Print and broadcast reports nationally are saying that auto manufacturers like GM have too many dealerships so that the American car company has its own dealerships competing with themselves.

Roberts said he believes decisions on which dealerships to discontinue will be based, largely, on sales performance, a factor that bodes well for the local economy in Lewisburg and Marshall County.

Given that insight, Mayor Bob Phillips was consulted. With nearly 12 years in office, Phillips compared and contrasted the impact of a couple of economic hits suffered locally.

"I worried a lot about what would happen to our sales tax revenue when ICP closed," the mayor said.

International Comfort Products, the successor of Heil Quaker's air conditioning and heating unit factory here, used to employ more than 2,000 people, so Phillips was worried "that people wouldn't be able to buy things.
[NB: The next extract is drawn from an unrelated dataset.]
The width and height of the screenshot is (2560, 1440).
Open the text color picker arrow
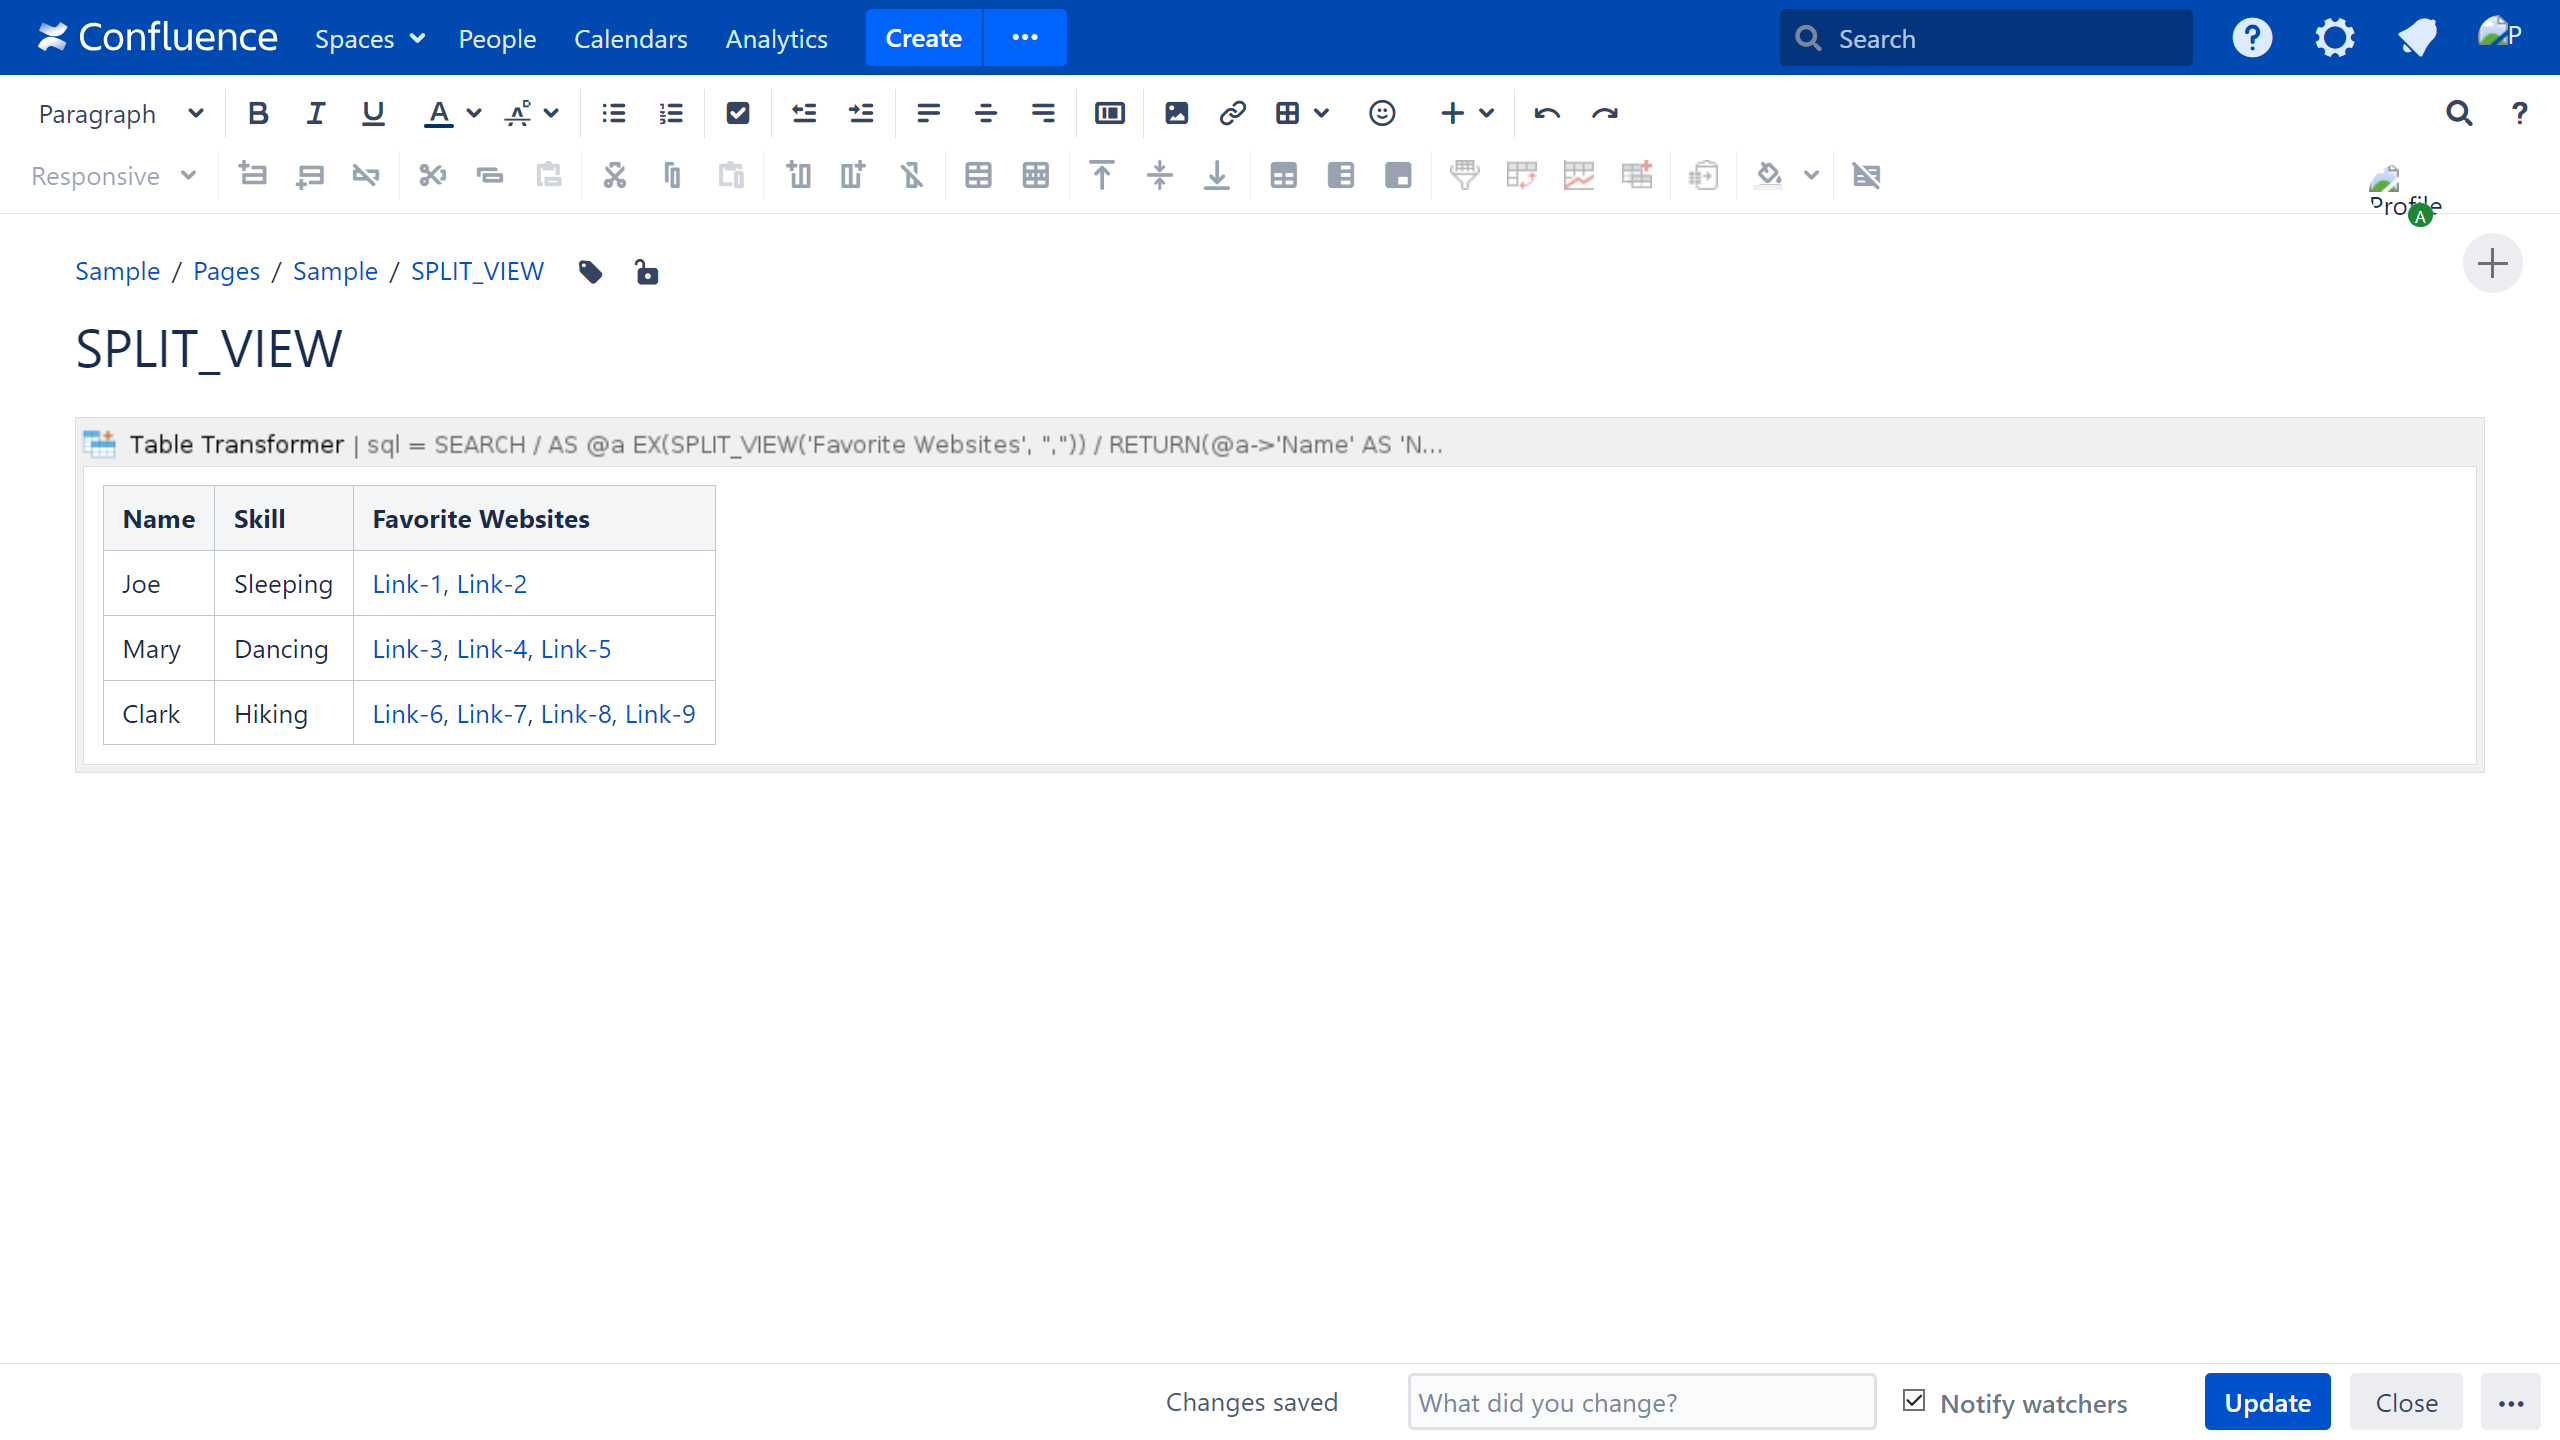coord(474,113)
"But," he continued, "the biggest blow was when the Toyota dealership moved to Columbia.

"Car sales are a base for our sales tax revenue," Phillips said. "Car sales are a part of our economy."

Nationally, it's not just GM. Chrysler was expected to make an announcement late this week, so as Jim Meenan reports in Indiana from the South Bend Tribune, "It's a very nervous time for automobile dealers."

Both GM and Chrysler were expected to announce the closing of thousands of dealerships and Mike Leep Sr., president of the Gurley Leep Automotive Family, said "We worry just like everybody else," the South Bend Tribune reported, quoting a Chrysler dealer.

But Matt Helmkamp, president of Gates Chevy World in Mishawaka, is less worried, the Indiana paper reported: "They have a rating system of dealerships, and we are in the top 25 percent of the dealers across the country," Helmkamp said, noting he believes that statistic will keep his dealership safe.

"I think every Hummer, Saab, Pontiac and Saturn dealer is either going to go away or be sold to an outside investor," Helmkamp was quoted as saying about GM's plan to shut down Pontiac and seek buyers for the other brands.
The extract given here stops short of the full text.